Some of the reported risk factors for individuals that develop MS include (i) a history of childhood traumas and (ii) emotional deprivation (e.g., having parents or guardians that were emotionally unavailable due to illness and/or emotional problems while the individual was a child). In relation to treatment and prognosis, the Wikipedia entry on MS asserts:

“Providers need to acknowledge that there is uncertainty in treating suspected Münchausen patients so that real diseases are not under-treated. Then they should take a careful patient history and seek medical records, to look for early deprivation, childhood abuse, or mental illness. If a patient is at risk to himself or herself, inpatient psychiatric hospitalization should be initiated…Therapeutic and medical treatment should center on the underlying psychiatric disorder: a mood disorder, an anxiety disorder, or borderline personality disorder. The patient’s prognosis depends upon the category under which the underlying disorder falls; depression and anxiety, for example, generally respond well to medication and/or cognitive-behavioral therapy, whereas borderline personality disorder, like all personality disorders is presumed to be pervasive and more stable over time, thus offers the worst or best prognosis”.

Unfortunately there are no reliable statistics regarding the number of people who suffer from MS. Research suggests that both males and females are affected in roughly equal numbers and that the mean age of presentation is 36-years old. This is certainly one behaviour that we could do with more empirical research.

Dr Mark Griffiths, Professor of Gambling Studies, International Gaming Research Unit, Nottingham Trent University, Nottingham, UK

Further reading

Asher, R. (1951). Munchausen’s syndrome. The Lancet, 1, 339–341.

Bhugra D. (1988).
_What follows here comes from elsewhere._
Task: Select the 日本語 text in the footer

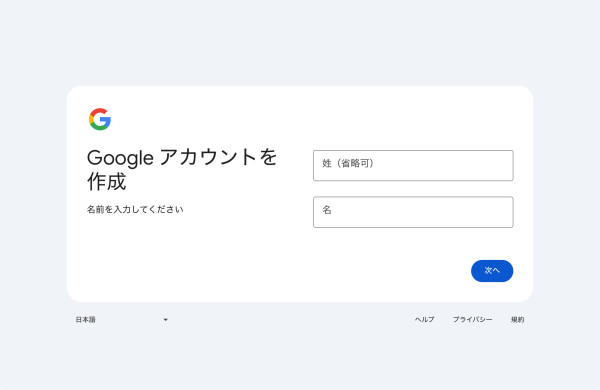Action: [x=85, y=320]
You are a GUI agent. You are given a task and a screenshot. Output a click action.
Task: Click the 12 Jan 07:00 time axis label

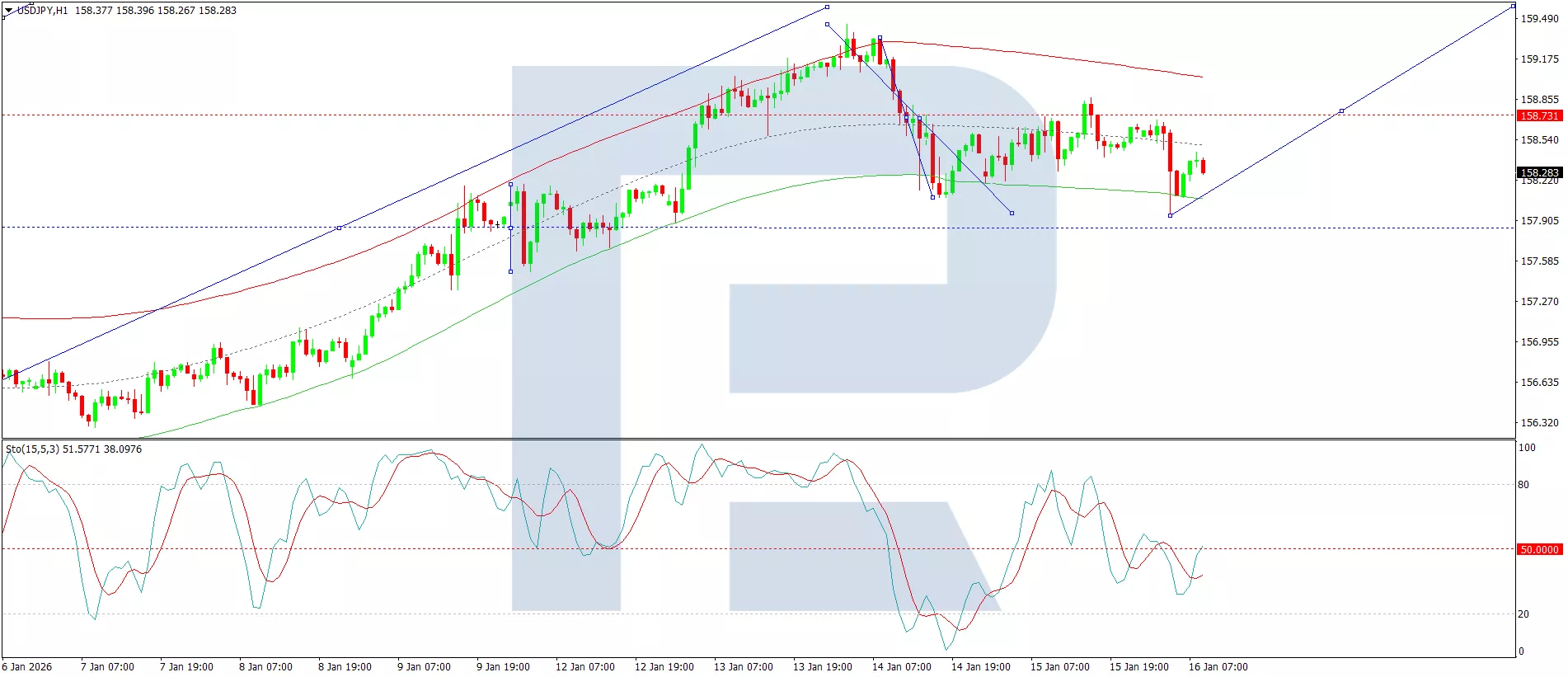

Psychiatric Munchausen’s syndrome. Literature review with case reports. Acta Psychiatrica Scandinavica, 77, 497–503.

Feldman, M.D., Hamilton, J.C & Deemer, H.N. (2001). Factitious Disorder. In K.A. Phillips (Eds.), Somatoform and Factitious Disorders. Washington D.C.: American Psychiatric Association.

Giannini A.J. & HR Black, H.R. (1978). Psychiatric, Psychogenic and Somatopsychic Disorders Handbook (pp.194-195). New Hyde Park, NY. Medical Examination Publishing.

Krahn, L.E., Bostwick, J.M. & Stonnington, C.M. (2008). Looking toward DSM-V: Should factitious disorder become a subtype of somatoform disorder? Psychosomatics, 49, 277–282.

Vaglio, J. C., Schoenhard, J. A., Saavedra, P. J., Williams, S. R., & Raj, S. R. (2011). Arrhythmogenic Munchausen syndrome culminating in caffeine-induced ventricular tachycardia. Journal of Electrocardiology, 44, 229-231.